Dick Advocaat'ın geldiğinde bu güne her geçen gün F.Bahçe'de küçük de olsa birçok değişikliklerine şahit oluyorum. Örneğin; her geçen gün futbolcuların kondisyonunun artması, oyun sisteminde rakibi sahasında presle durdurma anlayışı, ikili mücadelelerde futbolcuların istekli ve arzulu oluşları, maça geçmişteki haftalara nazar daha iyi konsantre olup, ikili mücadelelerde bu hırsı göstermeleri… Ozan'ın yükselen formu da dikkat çekici…
Şimdi gelelim oyuna… İlk yarı boyunca rakibin sol kanadında altın madeni bulmuşçasına Heijden'ın üstüne üstüne giden Lens ve Emenike, rakibi buradan çözmüş ve gol pozisyonları bulmaya çalışmıştı. Nitekim Kuyt'ın ayağında topu çalan Lens ve sonrasındaki Ozan'ın Emenike'ye pasıyla çaprazdan gelen şut gol olurken, F.Bahçe ilk yarı boyunca rakip kalede yarattığı tek pozisyon oluyordu. Volkan'ın Kuyt'ın topa hakim olamadığı pozisyonda ayağınla çıkıp tehlikeyi uzaklaştırmasının dışında Feyenoord'un futbol adına söylenecek hiçbir hareketi yoktu. Ancak defansta Wiel ve Hasan, istenilen ofansif futbolu sergilemiyorlarken, Kjaer-Skrtel'in topu geriden oyuna sokma eksiklikleri de az da olsa görülüyordu. Mehmet-Souza-Ozan üçlüsünün orta alandaki yapmış olduğu prese karşılık Lens-Emenike-Sow'un da hücum presiyle oyunu rakip sahaya taşımaları F.Bahçe için pozitif görüntülerdi. Ayrıca bu üçlünün ileri uçta dönerli oynaması, F.Bahçe'nin şampiyon olduğu yılları bize hatırlattı.
Bu söylediklerimi okuduğunuzda her şeyin yolunda olduğunu anlayabilirsiniz. Ancak sahaya yansıyan bu kadar olumlu görüntüler çerçevesinde bir tek golün dışında futbolcuların hiçbir tehlike yaratmaması da ister istemez kafamızda soru işareti bıraktı.
İkinci yarı, ilk yarıya nazaran daha çok gol pozisyonu üreten gol ayakları maalesef yine son vuruşlardaki beceriksizliklerinden dolayı farklı galibiyeti kaçıran taraf oldu.
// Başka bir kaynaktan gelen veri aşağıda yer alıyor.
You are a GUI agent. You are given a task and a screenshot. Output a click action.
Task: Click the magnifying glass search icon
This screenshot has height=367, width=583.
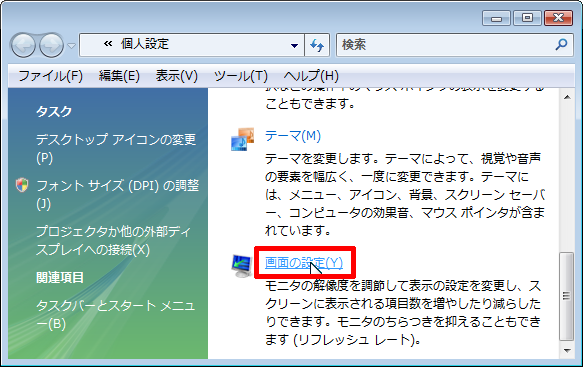561,45
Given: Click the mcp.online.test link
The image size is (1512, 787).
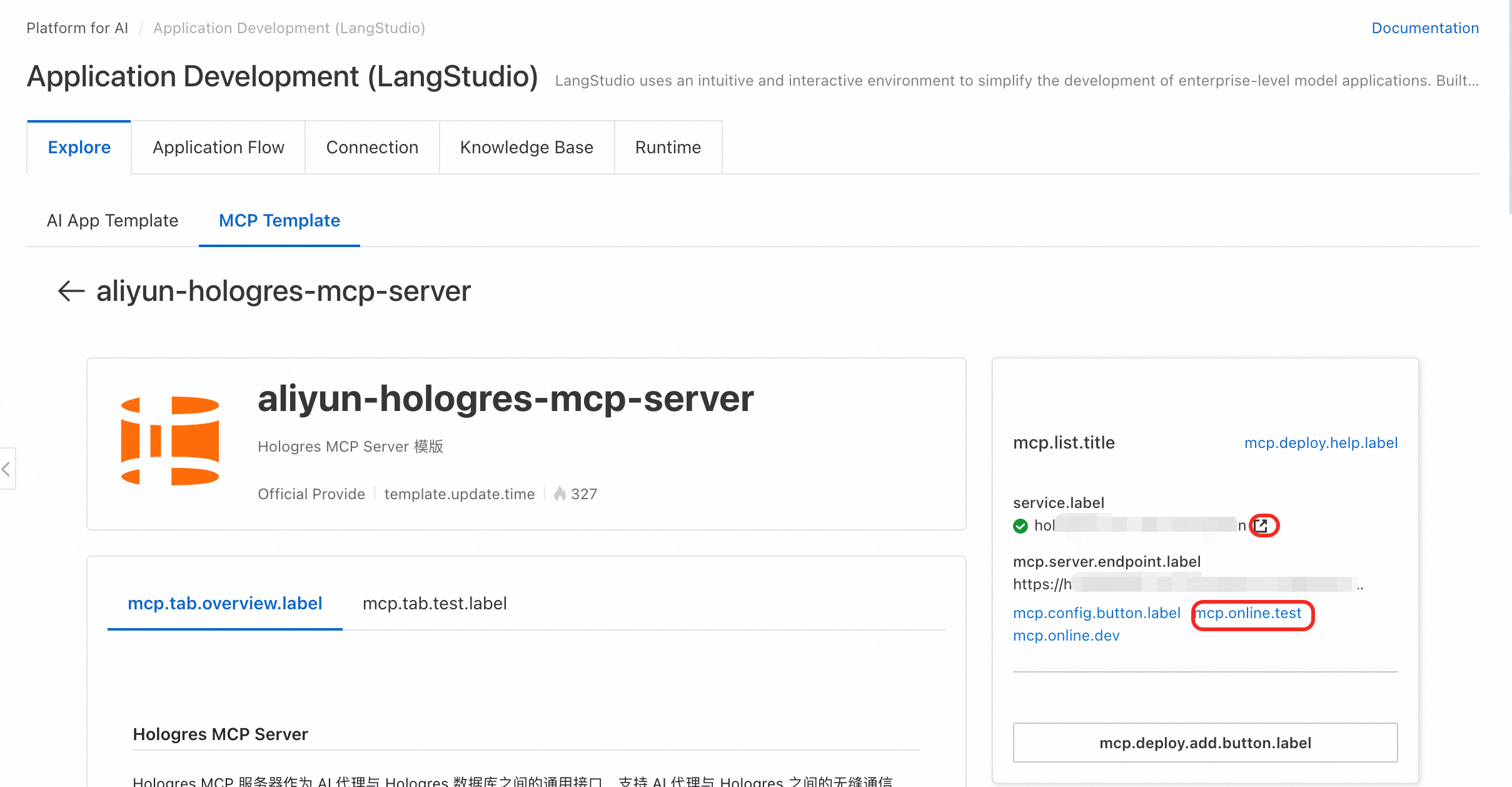Looking at the screenshot, I should click(1249, 613).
Feyenoord ise 37'lik Kuyt'la ve defans hatalarımızdan dolayı bulmuş oldukları cılız gol pozisyonları vardı. Ancak Kjaer'ın ıskasını Skrtel'in çizgi üzerinden çıkarması F.Bahçe açısında maçın kırılma noktasıydı.
Anlamadığım konu; bu Feyenoord, fazla gol atıp, az gol yediği ve 21 puan toplayan bir takımın bu kadar güçsüz oluşuydu. Demek ki; Hollanda futbolu sahiden büyük bir düşüş içerisinde…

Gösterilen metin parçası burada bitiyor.